*Data*.

Content starts

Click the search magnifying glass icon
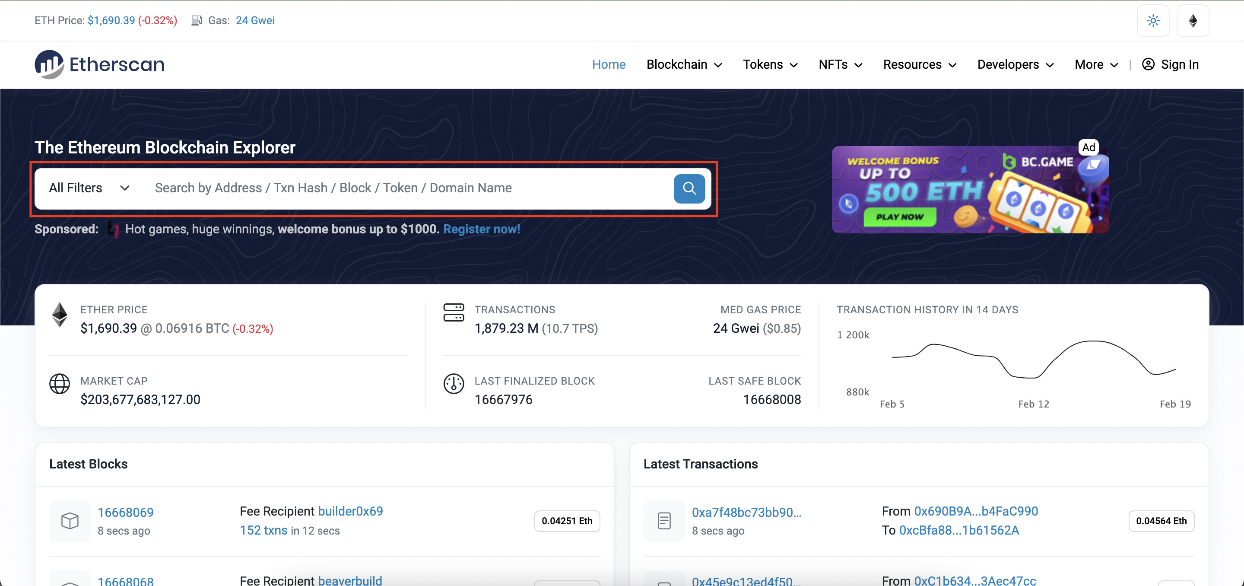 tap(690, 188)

Content ends
Content starts

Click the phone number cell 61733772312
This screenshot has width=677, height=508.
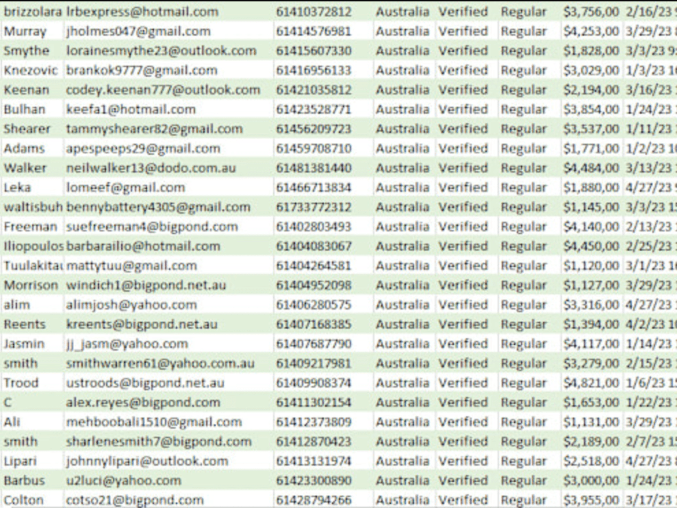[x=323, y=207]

Content ends
Content starts

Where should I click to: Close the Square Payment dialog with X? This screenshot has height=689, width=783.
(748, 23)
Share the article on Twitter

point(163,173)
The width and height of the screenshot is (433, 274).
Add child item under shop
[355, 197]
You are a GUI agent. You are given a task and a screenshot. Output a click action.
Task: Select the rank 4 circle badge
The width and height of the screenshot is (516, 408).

Content ends

*What you will do*. Precisely the lines between those holding "Task: Select the rank 4 circle badge" and "The width and height of the screenshot is (516, 408).", inclusive, are to be reproduced from the listing above, with nothing added.

*Solution for this exercise*.
Task: Select the rank 4 circle badge
The width and height of the screenshot is (516, 408).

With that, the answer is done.